The newborn child struggled, yowling still, uncomfortable in the twisted hands that awkwardly clutched it. The woman in the hooded, dark cloak had turned away from the bed now and moved toward the center of the room. She drew back her hood and crouched there now, bent over a fire pit in the floor, where over a surface of dying embers she was creating a figure out of woven branches and sticks, making an effigy of a man with her still-bloody hands. The other members of the coven watched her, slowly drifting away from the bed and the bloody, dead woman lying there with her insides, and turned out to gather around the fire pit. The rail-thin woman holding the child approached the cloaked one deferentially from behind, leaned toward her ear.
“We have it, Mistress Morgan,” she said in a loud whisper. “Still slick and bloody from its birth from death into life.

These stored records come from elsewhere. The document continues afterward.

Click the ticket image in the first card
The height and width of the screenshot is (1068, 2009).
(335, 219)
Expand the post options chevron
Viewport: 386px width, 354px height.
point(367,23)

Shall we make it bloody with its own blood and let the life ooze back out of it and make our summoning?”
“All in good time, Clovis,” said Margaret Morgan, not looking away from the figure she had arranged. She had steady, brown eyes so dark that in the low light they seemed nearly black. They were set in an austere face with high, almost aristocratic cheekbones. Her mouth was cruel, her lips bloodless, and her face, too, was pale, as if drained of blood. She blew steadily before speaking again, the gray embers beginning to glow red. “All in good time.”
Clovis bowed and stepped back, the baby still wailing. Morgan blew steadily again and the embers grew redder and in a sudden rush the legs of the wooden man came aflame.
Once she was satisfied the fire had caught, she stood and stepped back. She inscribed an unholy figure in the air with the bloody tip of her knife, her dark eyes steady but shining with zeal.
“In the name of Satan, Ruler of the Earth, the King of the World, the Lord of the Oppressed,” she intoned, gesturing to the motley collection of witches gathered around her, dressed in cloaks of skins and rags, “I command the forces of darkness to bestow their infernal power upon the wretched vessels I have set before you.”
Behind her, Clovis held the baby like a chicken, dangling it now head down by its feet, both ankles gripped in her fist. It continued to squeal, its face deep red, its body tensed and its arms spread. Slowly, Clovis stepped forward, moving nearer to the fire. She bowed slightly and swung the child out before her, presenting it to Margaret Morgan, the leader of the coven.
“I beg of thee,” Clovis said, her head still bowed as she recited the memorized words, “take this gift and heal me of these mortal wounds inflicted by the Christian faith.”
Morgan slid the knife into her belt and accepted the child. She held it coldly in front of her, frowning slightly, her gaze hard and stony. When she began to speak, her voice had a deep crooning quality, almost hypnotic.
“O Lord Satan, Spirit of the Earth,” she said, “open wide the gates of Hell and issue forth from your blessed abyss.”
She raised the child high above her head, her eyes glittering. Before her the flames surged up and seemed to become a living thing. The flaming effigy within the fire seemed to give utterance to moans and wails, as if the wall between this world and Hell had begun to collapse, allowing Hell to ooze its sickly way through.
“Sisters!” said Morgan, casting her gaze on the coven gathered
around her. “Reveal yourself to the master of our Lords! I am but your humble servant in this land of misery.”
The coven answered her in one voice, the fire casting their distorted shadows in a dark dance along the walls of the hut. “All hail!” they proclaimed. “Unholy Father, make your presence known this night!”